▶ **Description of the task**: Exactly reproduce the line containing "The height and" and all later lines to the end of the entries, leaving the pictures out of your copy.

▶ **Excerpted records**:
------------
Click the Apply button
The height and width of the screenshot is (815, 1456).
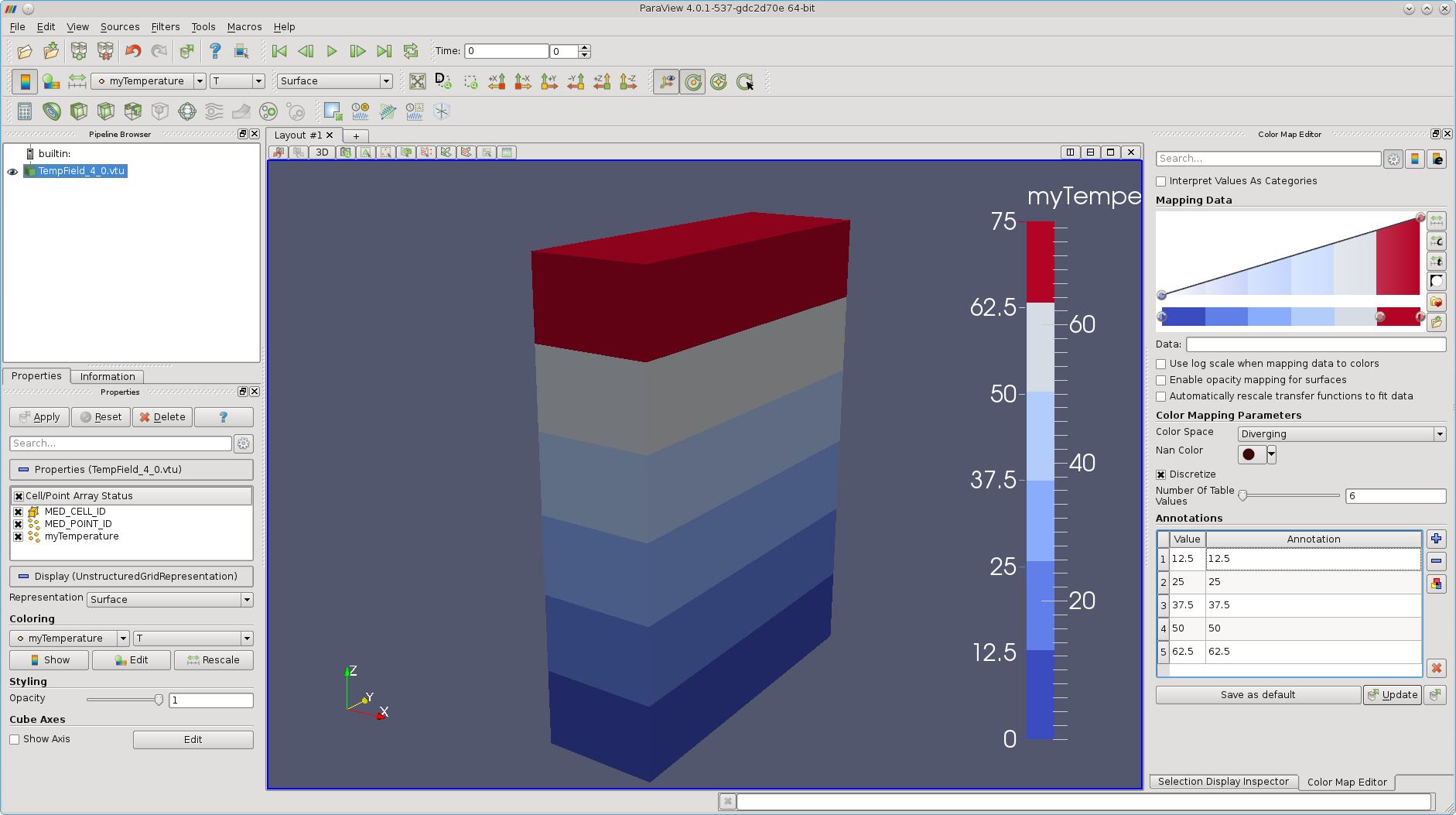click(x=39, y=417)
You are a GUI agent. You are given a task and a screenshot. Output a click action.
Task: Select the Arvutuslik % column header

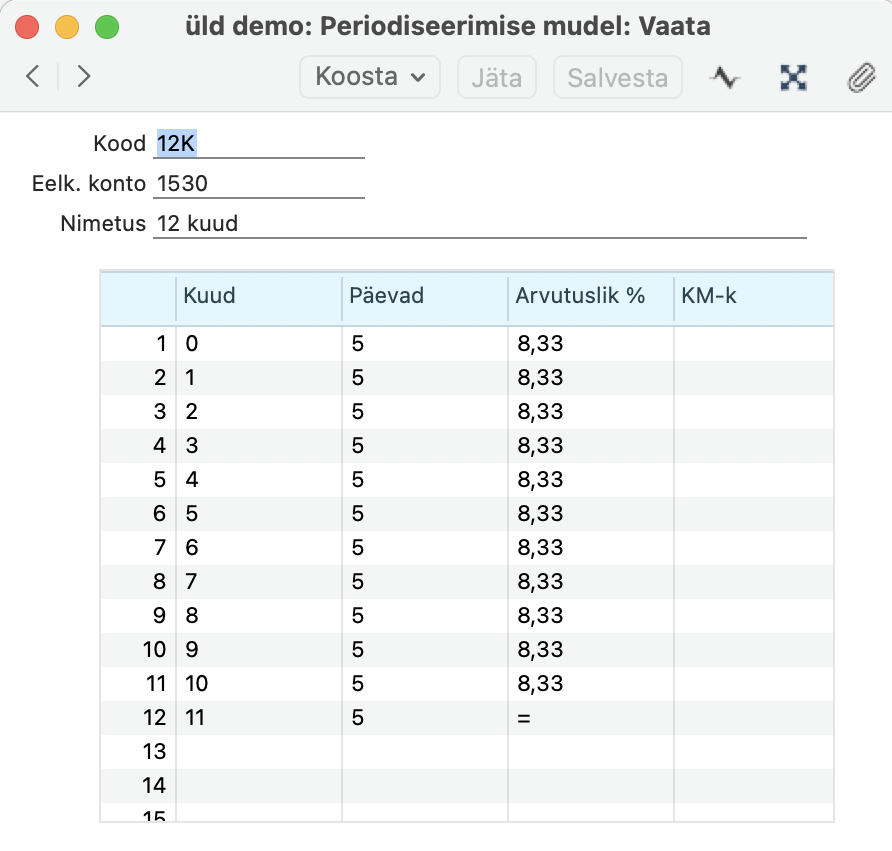(x=590, y=296)
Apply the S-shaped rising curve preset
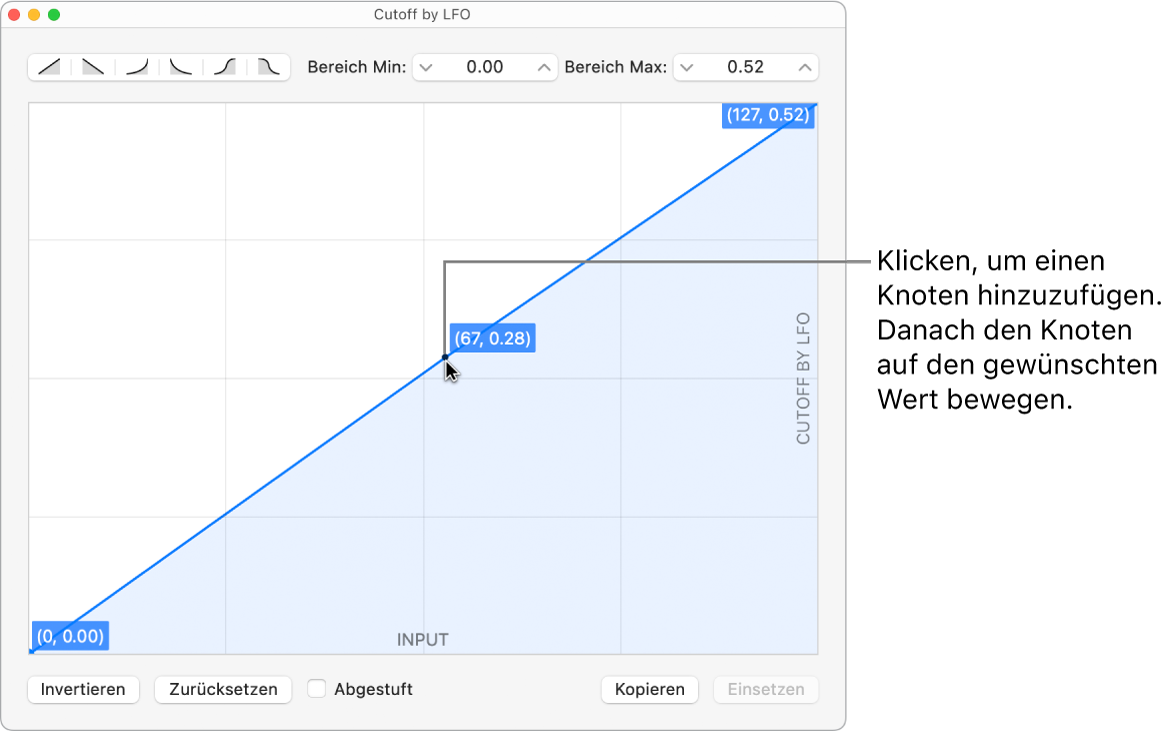Viewport: 1168px width, 732px height. pyautogui.click(x=225, y=67)
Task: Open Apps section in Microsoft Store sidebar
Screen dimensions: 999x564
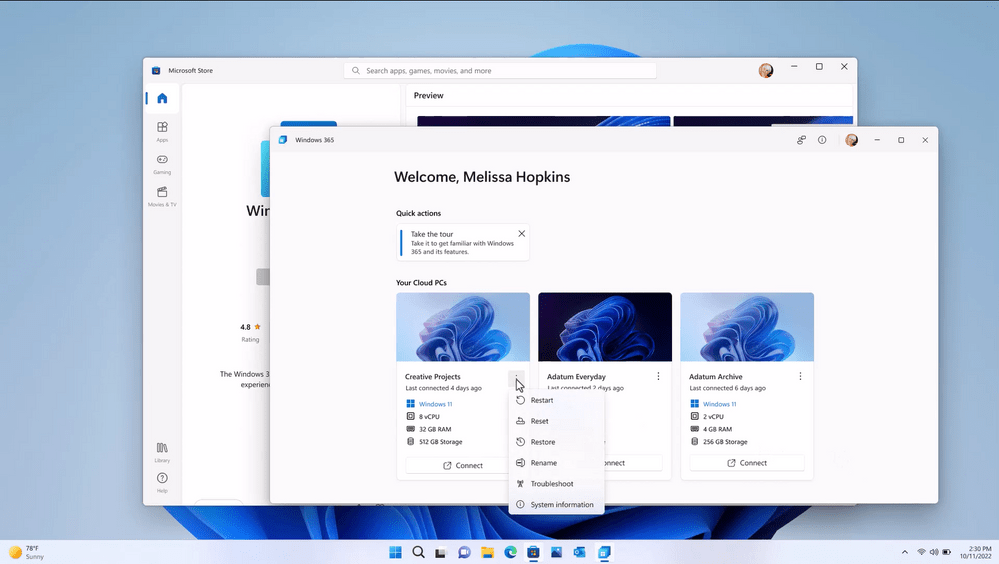Action: pos(162,131)

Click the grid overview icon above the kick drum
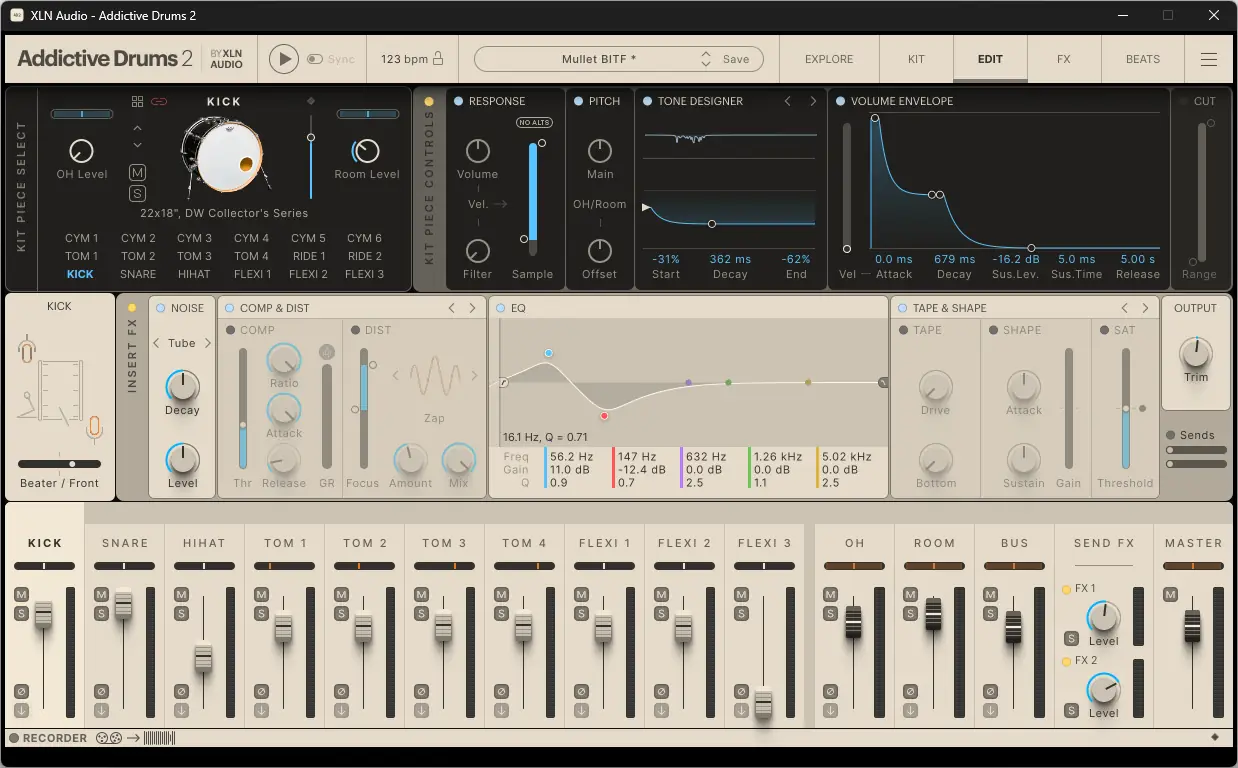tap(138, 100)
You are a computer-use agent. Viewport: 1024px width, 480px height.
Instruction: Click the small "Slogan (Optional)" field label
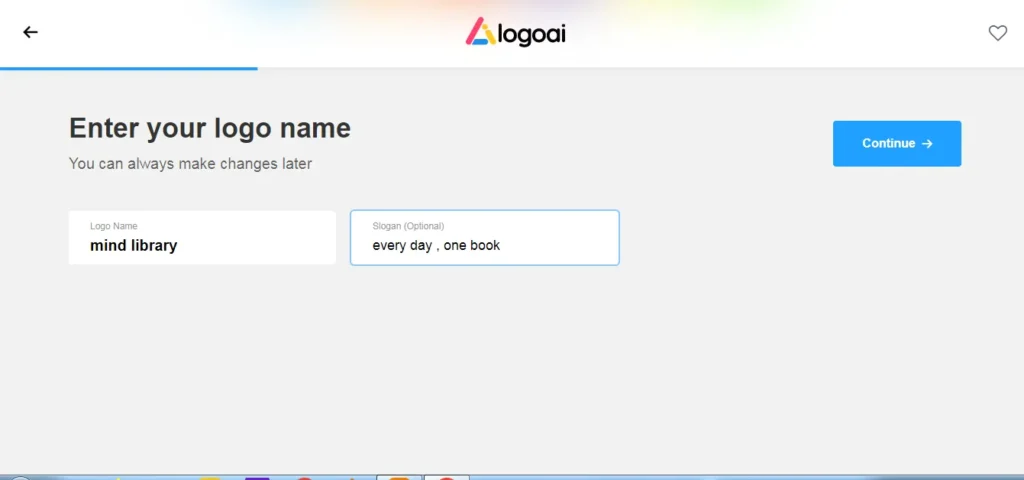[408, 226]
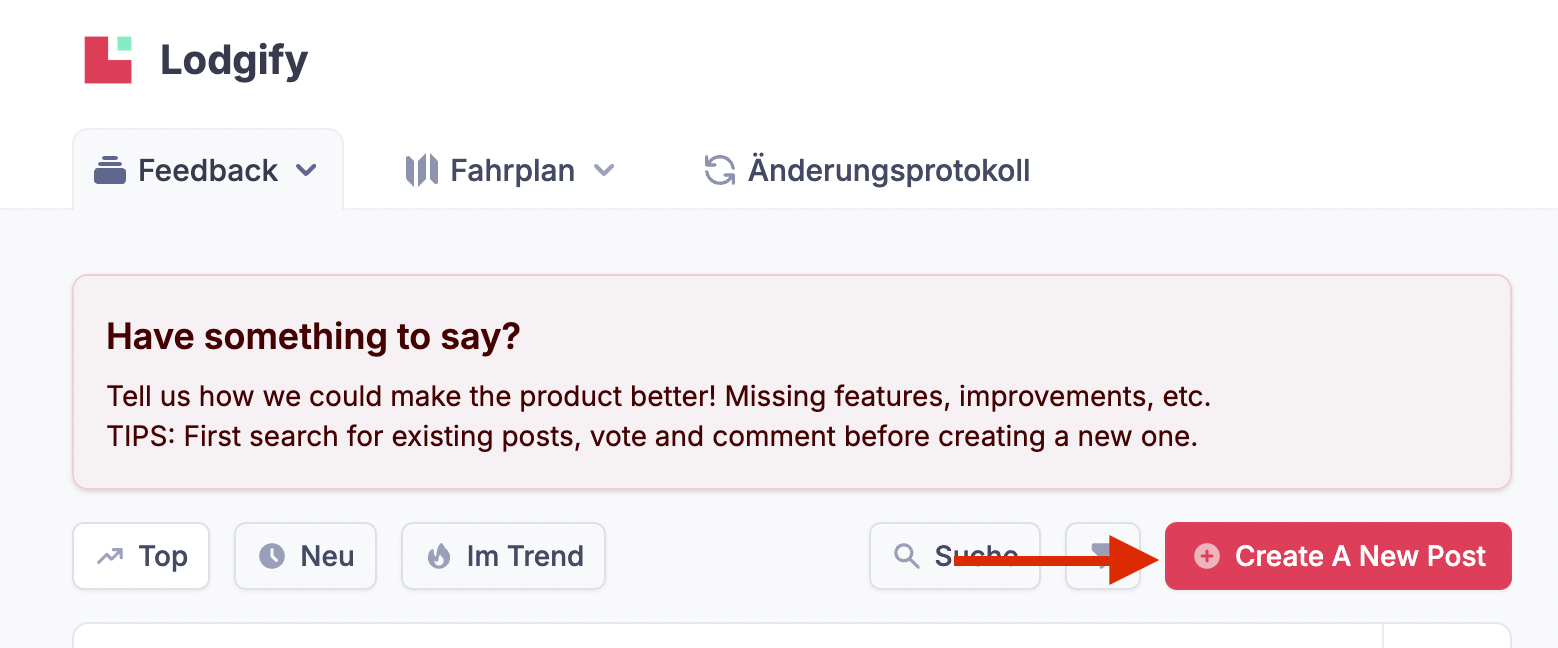Expand the Feedback dropdown chevron
The image size is (1558, 648).
pyautogui.click(x=306, y=171)
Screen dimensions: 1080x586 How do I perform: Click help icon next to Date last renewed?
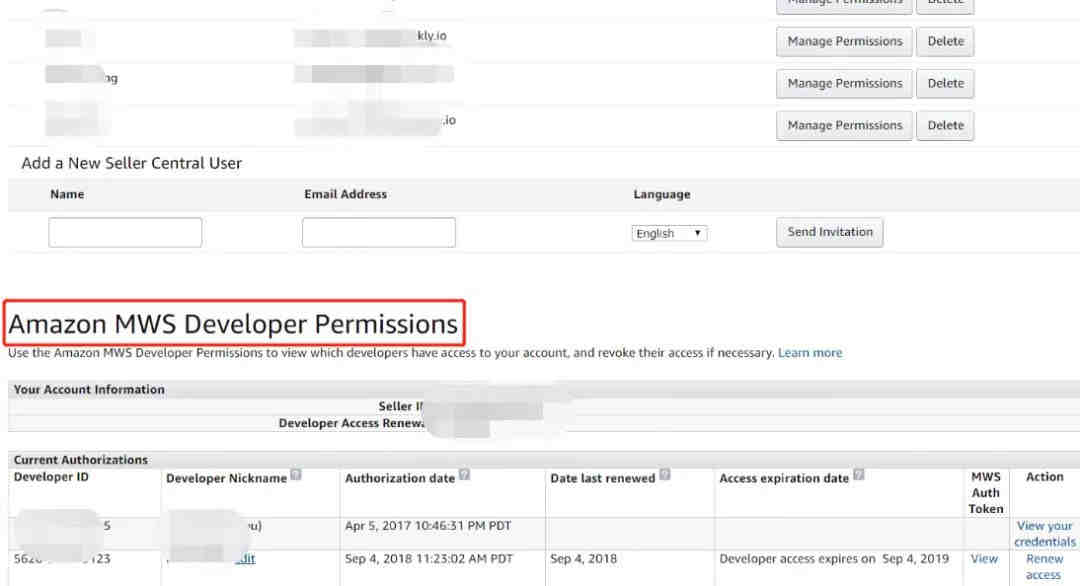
------------
▶ **Answer to the problem**:
The height and width of the screenshot is (815, 1456).
click(x=39, y=417)
You are a GUI agent. You are given a task and a screenshot. Output a click action.
Task: Select the Arvutuslik % column header

(x=590, y=296)
Apply the S-shaped rising curve preset
Viewport: 1168px width, 732px height. pyautogui.click(x=225, y=67)
Task: Open Apps section in Microsoft Store sidebar
Screen dimensions: 999x564
Action: pos(162,131)

Click the grid overview icon above the kick drum
tap(138, 100)
You are a computer-use agent. Viewport: 1024px width, 480px height.
Instruction: Click the small "Slogan (Optional)" field label
[408, 226]
Expand the Feedback dropdown chevron
The image size is (1558, 648).
pyautogui.click(x=306, y=171)
Screen dimensions: 1080x586 How do I perform: Click help icon next to Date last renewed?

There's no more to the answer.